The set of principles drawn up by the Consultative Council of European Prosecutors (CCPE) in the so-called Charter of Rome leads one to ponder over the status and organisation of the Italian public prosecutor. Although this does confirm the hierarchical character of public prosecutors, it strongly emphasises that prosecutors are independent, autonomous and impartial, recognising in the essential role to ensure the rule of law. It states that “members of the Public Ministry help to ensure that the rule of law is ensured by the administration of an equitable justice that is impartial and efficient. Prosecutors act to respect and protect human rights and the fundamental right to freedom… “.
A necessary premise for the magistrate is to guarantee the European rule of law in order to have his independence and autonomy recognised, which “constitutes an indispensable corollary of the independence of the judiciary” parallel to what the Italian constitution establishes.
The vision of this body is in line with the legal process in which the attorney has primary functions of protecting the interest of the state, to respect the constitution and the law, and is devoted to the search for the truth through “findings based on facts and circumstances on behalf of the person under investigation” (art 358 c.p.p.).
But is this model of public prosecutor incompatible with the civil rights of every citizen, including state prosecuter, for it to descend into the political arena? In this regard, the Charter of Rome calls on prosecutors not only to be impartial but to appear as such refraining “from political activities regarded incompatible with the principle of impartiality”.
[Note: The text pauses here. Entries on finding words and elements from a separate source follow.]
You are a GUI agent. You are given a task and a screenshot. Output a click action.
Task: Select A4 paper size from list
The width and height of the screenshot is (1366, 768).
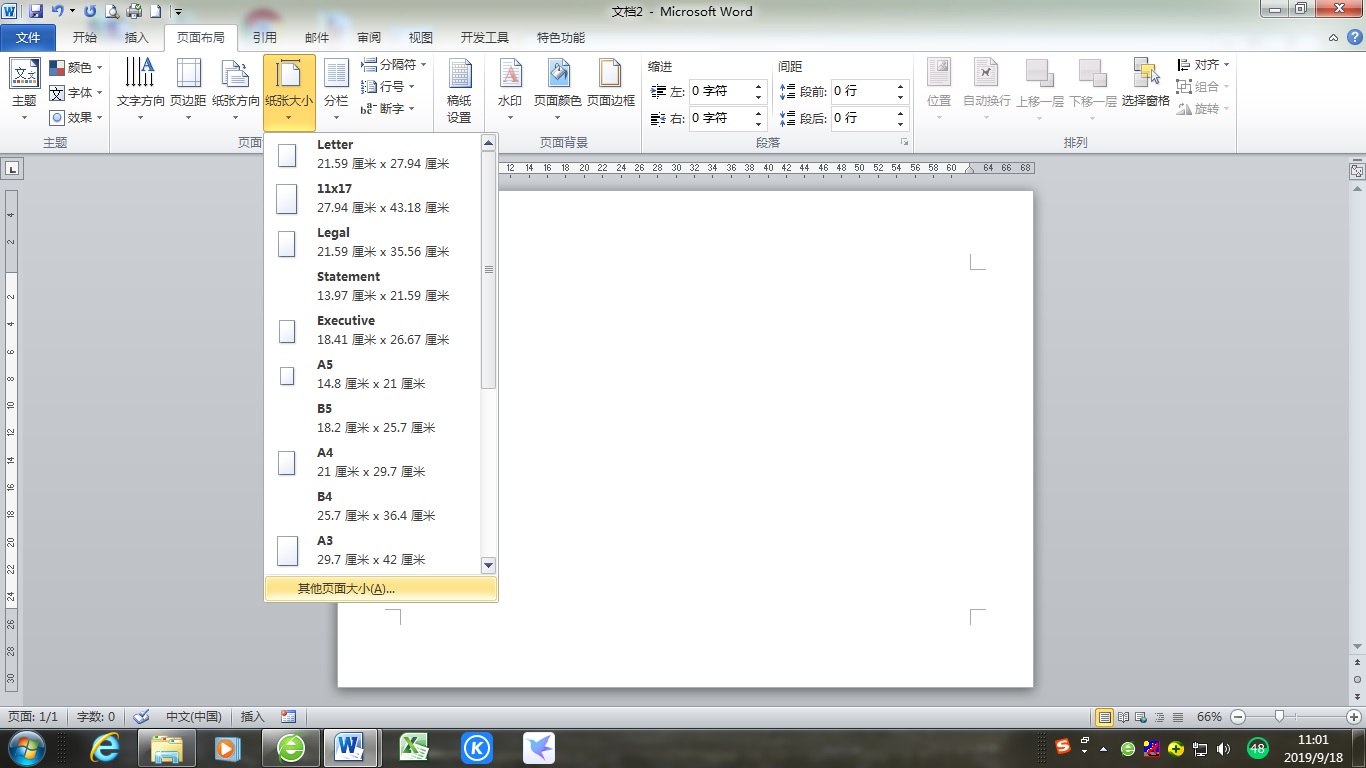click(x=372, y=462)
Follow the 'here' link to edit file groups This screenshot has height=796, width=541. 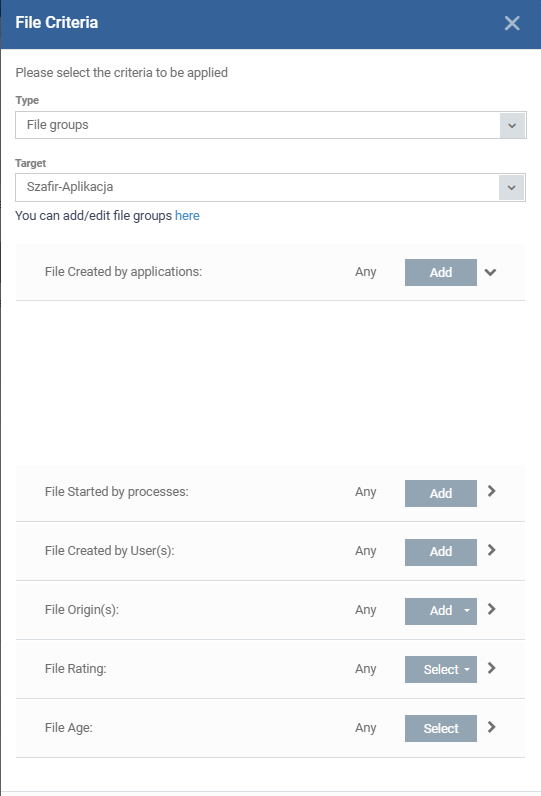click(187, 216)
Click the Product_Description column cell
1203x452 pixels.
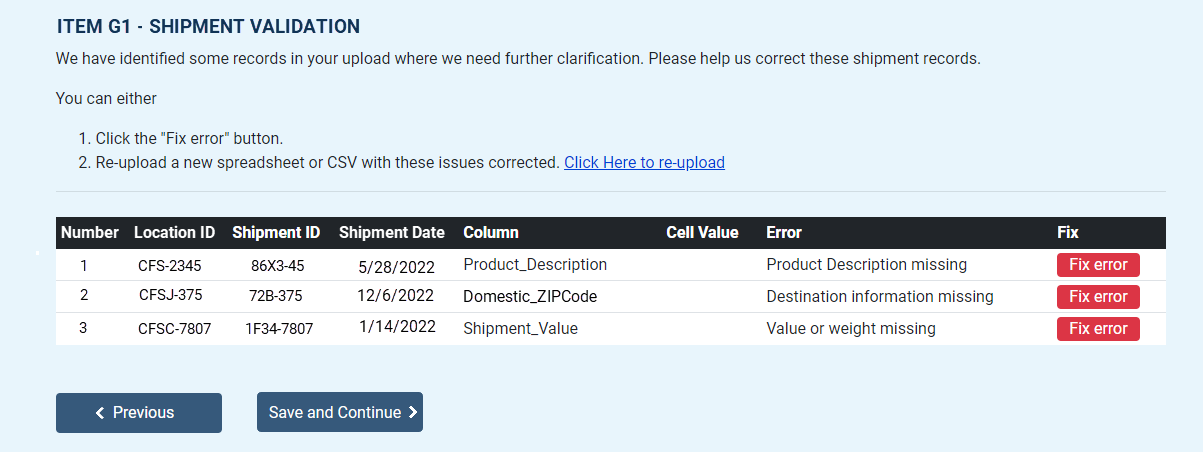click(535, 265)
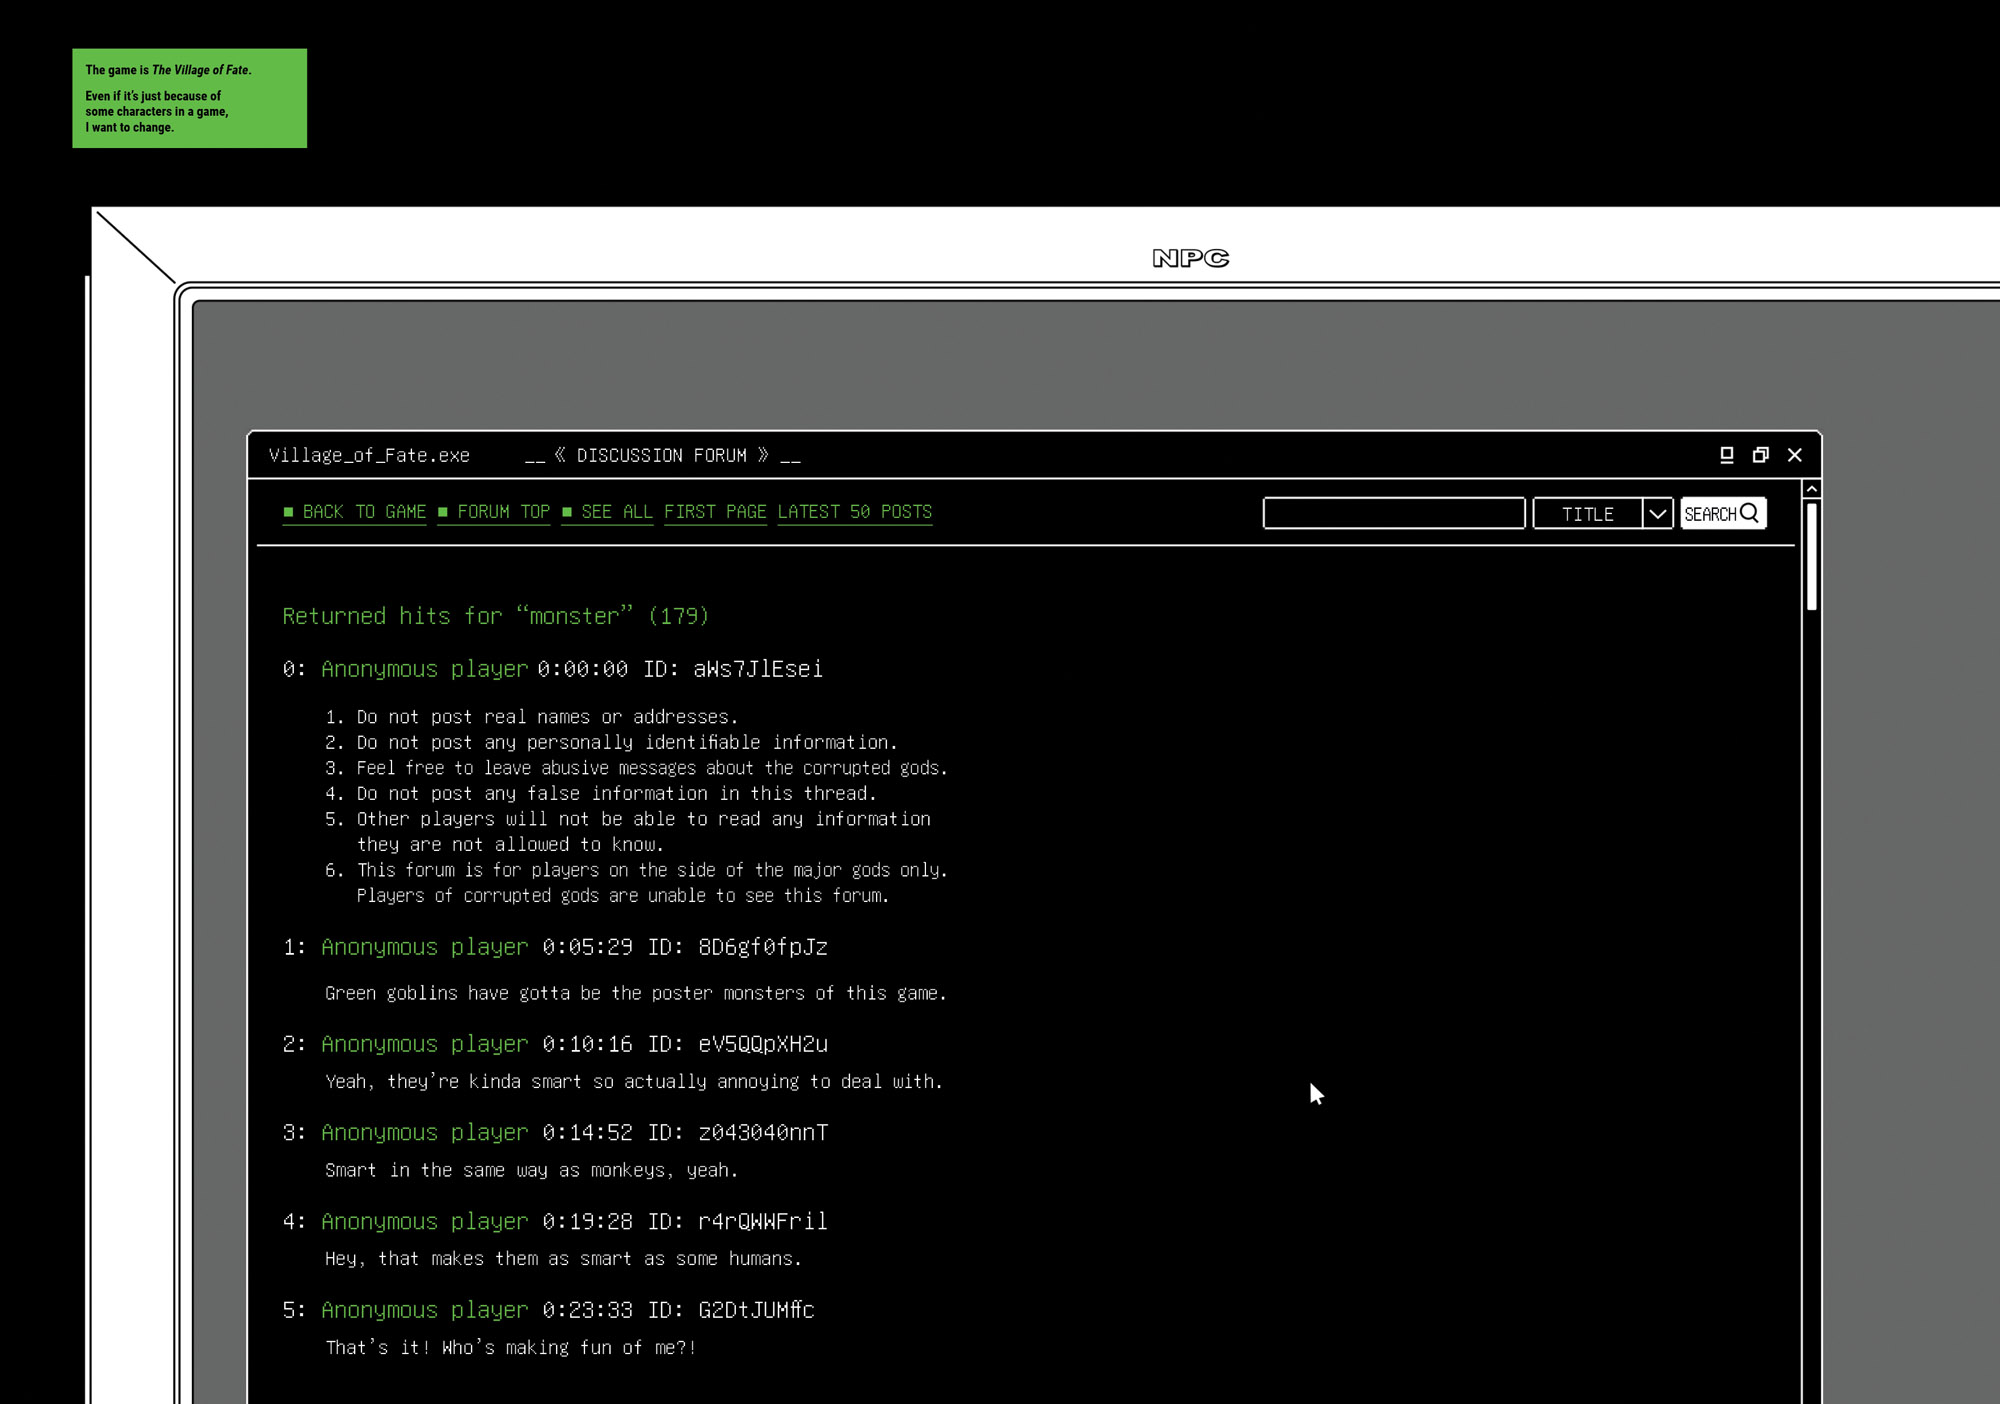Go to FIRST PAGE link
The image size is (2000, 1404).
click(x=715, y=512)
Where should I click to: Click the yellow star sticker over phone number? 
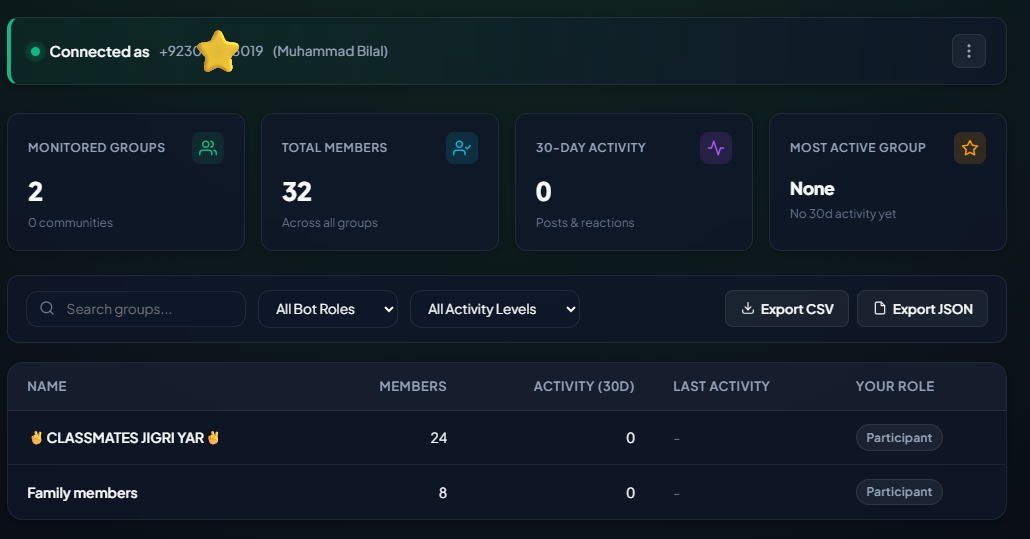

The principle prescribed as the basis in Italian law is in harmony with this principle in the decree art. 8 No. 361/d.P.R 1957 which prescribes that ” magistrates who were candidates and were not elected cannot exercise for a period of five years, their functions in the constituency where elections were held.” The logic is that he who has expressed his political positions during an election campaign, should return back to offering his services in the constituency where he was a candidate.
The secondary CSM standardisation (circular No. 12046/09 successive mod.) does not include the general obligation for the prosecuter to change his functions as Prosecutor to judge after returning to the role in the case of a non-election, but only when the application is made in performance of duties. This expresses the need to prevent the magistrate from risks of excessive overexposure and potentially tarnishes the his image of independence and third party status.
The Charter of Rome, however, goes even further, outlining the public prosecutor’s role as office manager, who, being in charge should ensure “efficiency, speed and working judicial system” he should also be able to manage resources (personnel, technologies, financial budget) that are at his disposal.
The claim that the Prosecutor should be able to negotiate his own budget and decide how to transparently use the funds appropriately “is not usual in our legal system where the management of financial resources would rather be associated with the role of a judge with management competences, a role that is still not culturally accepted.
In conclusion, it may become clear that the Charter of Rome, albeit taking the hierarchical organisational framework of the public prosecutor, fosters its independence and autonomy, in full harmony with the Italian Constitution, suggesting, under the European perspective, a model similar to the Italian, which is organised in the protection of fundamental rights of the individual.